Alcohol-related health problems amongst the “baby boomer” generation are again on the rise, with daily drinking patterns often starting as a social event but turning gradually into dependency. But when does social drinking evolve into alcoholism?
During the festive season, there are plenty of opportunities for social drinking at parties, Christmas events, New Year events and more, making this season a common target for alcoholism prevention and education programmes.
The consumption of alcohol in the UK has increased steadily since the 1950s and the NHS now spends more on alcohol-related illness amongst the older generation than any other age group – £825 million on 55-74-year-olds in 2010-11 compared with just £64m spent on the same problems in under-24s.
Many conservative estimates also suggest that somewhere in the region of nine per cent of men and three per cent of women in the UK show signs of alcohol dependence, but it is the vast majority of “functioning alcoholics” who slip under the radar before their health issues are severe enough to start needing treatment.
Dr John Marsden, an expert on alcohol and drug dependency from King’s College London, says that a typical functioning alcoholic can often manage to hold down a job and still give every appearance of a stable and successful life despite possessing a “very severe drinking problem that they have been incubating over a long period.”
“Alcohol problems are difficult to understand because they do not occur overnight.

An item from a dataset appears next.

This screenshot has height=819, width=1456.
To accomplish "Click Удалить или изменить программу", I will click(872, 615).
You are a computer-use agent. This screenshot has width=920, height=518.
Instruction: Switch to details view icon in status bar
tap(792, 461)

They are hidden from view which makes functioning alcoholics a group we cannot easily help.”
In the last decade, there has been an astonishing 63% rise in prescriptions for alcohol-related illness treatment in England, as well as a 20% rise in deaths from liver diseases. Professor Sir Ian Gilmore, a liver specialist and chairman of the Alcohol Health Alliance, says that he believes the number of people dying from liver disease will keep rising.

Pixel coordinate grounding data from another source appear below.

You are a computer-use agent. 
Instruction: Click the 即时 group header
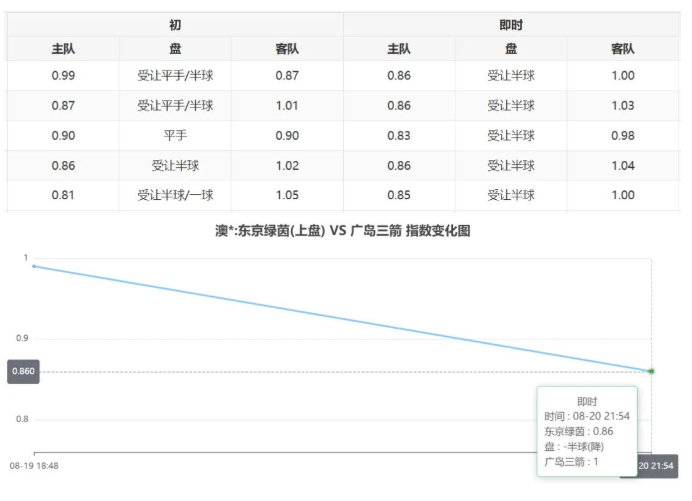[x=511, y=24]
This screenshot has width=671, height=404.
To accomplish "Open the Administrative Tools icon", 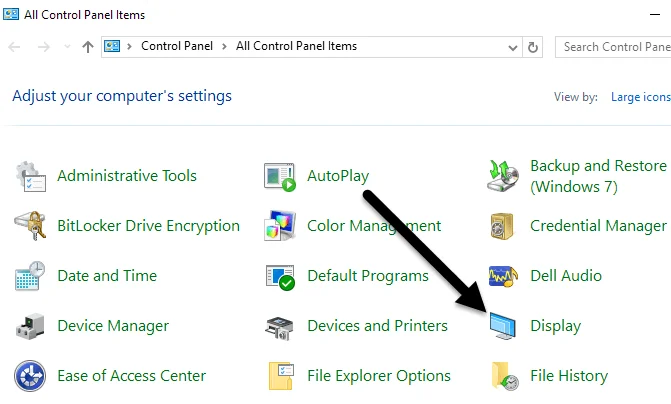I will (x=31, y=176).
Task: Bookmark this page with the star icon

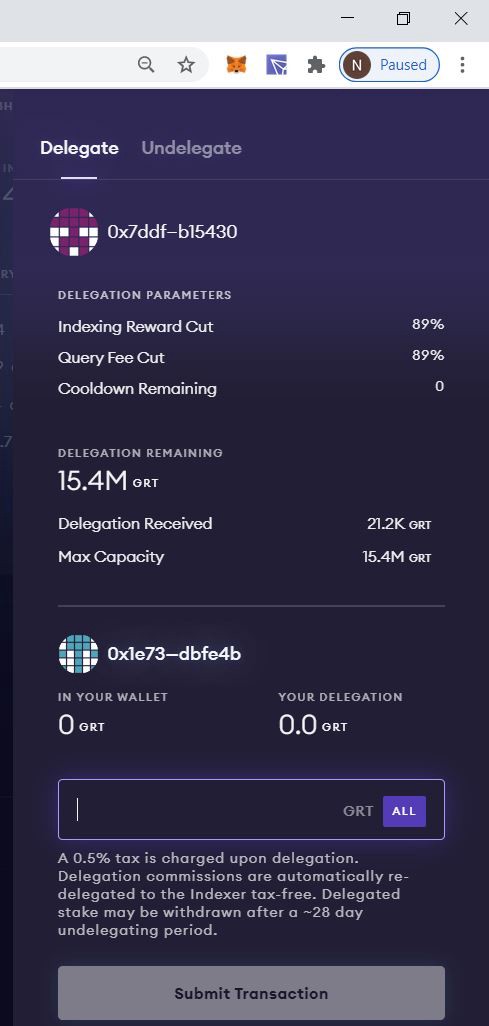Action: pos(187,65)

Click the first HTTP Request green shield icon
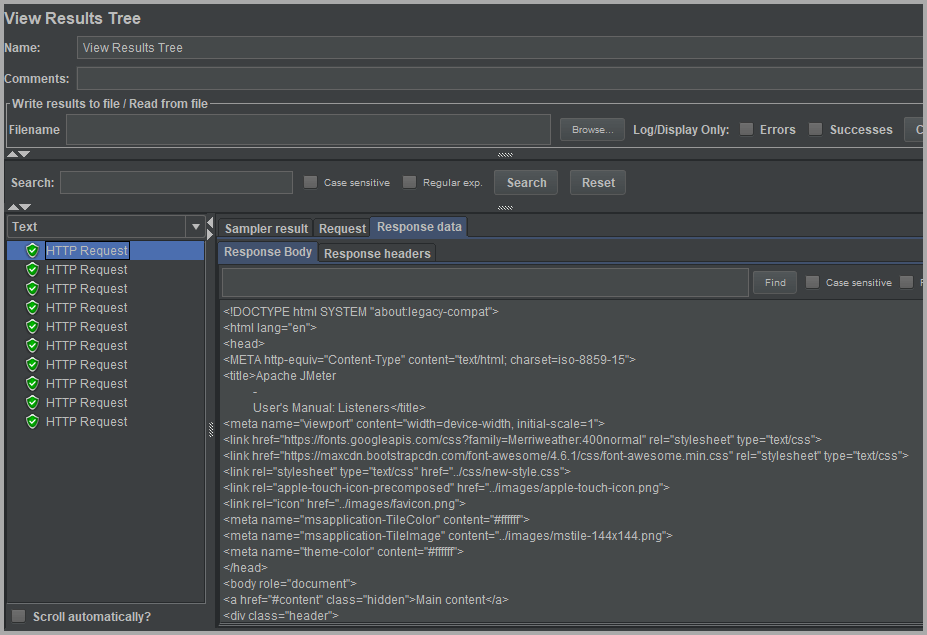[32, 251]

He says that the majority of people with alcohol-related health problems are middle-aged as a consequence of many years of frequent heavy drinking. He adds that although there is an overlap, it is critical to remember that not all heavy social drinkers are dependent on alcohol.
“Some people can control their drinking after work, others can’t. If people are frequently drinking harmful levels of alcohol – over 50 units a week for men, 35 for women – most will end up suffering some form of physical, mental or social harm.”
Alcohol Concern is running a campaign called Dry January in an effort to get people to stop and think about the amount they drink. Dr Marsden also suggests that there is one clear indication of the line which slips social drinking into dependency, and says that the first question which needs to be asked by clinicians and family members is “Has anyone ever expressed concern to you about your drinking?”
In an age where youth is commonly seen as a license to “do whatever” and “YOLO” (short for “you only live once” has become a common catchphrase for young people, there is an important lesson to be learned from this older generation. People of all ages suffer from the health problems that alcohol abuse causes and those who do not experience side effects now will only see problems develop later.
In fact, many of the health problems associated with alcohol abuse can develop long after someone has cut down on their drinking – but it is never too late to stop, and help is at hand for anyone who is feeling trapped by alcohol.